◆ TASK OBJECTIVE
Reproduce the text lines of all the saved entries below word for word, leaving out the pictures.

Saved entries
════════
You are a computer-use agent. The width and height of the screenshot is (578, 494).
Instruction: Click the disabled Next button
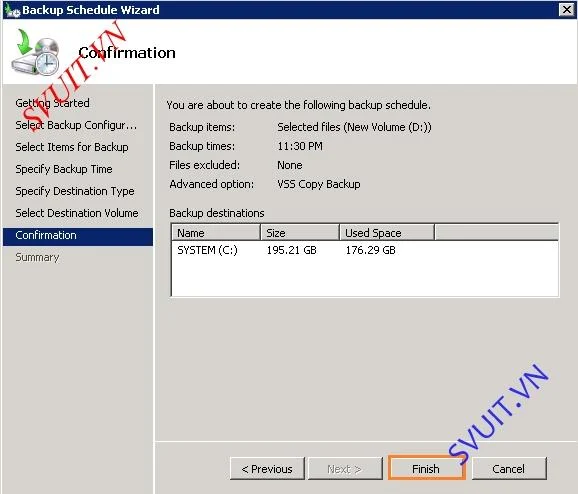pyautogui.click(x=345, y=469)
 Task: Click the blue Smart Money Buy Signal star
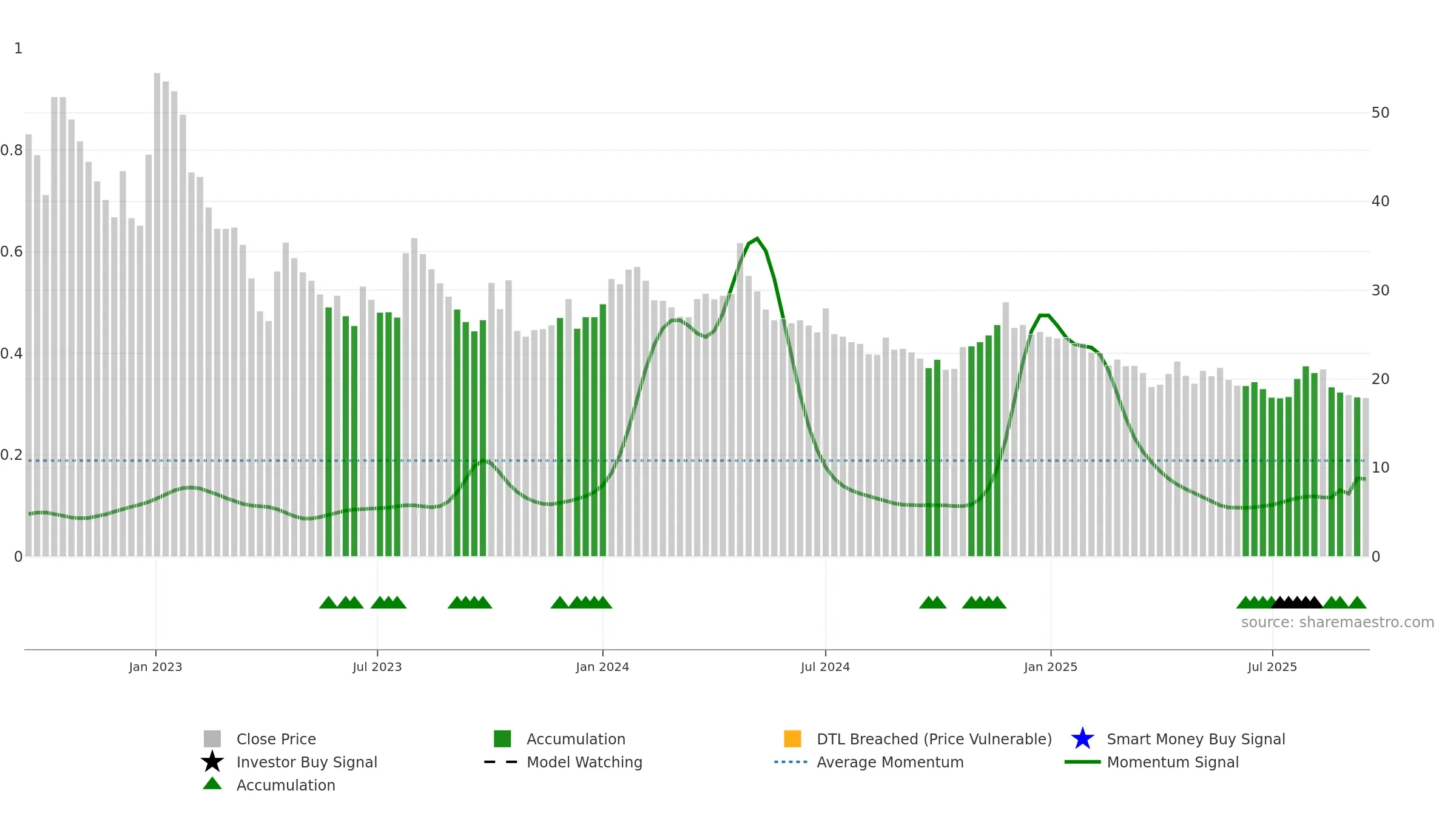[x=1082, y=738]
════════
◆ OUTPUT OF THE TASK
You are a computer-use agent. The width and height of the screenshot is (578, 494).
Instruction: Click the disabled Next button
pyautogui.click(x=345, y=469)
 Task: Click the blue Smart Money Buy Signal star
[x=1082, y=738]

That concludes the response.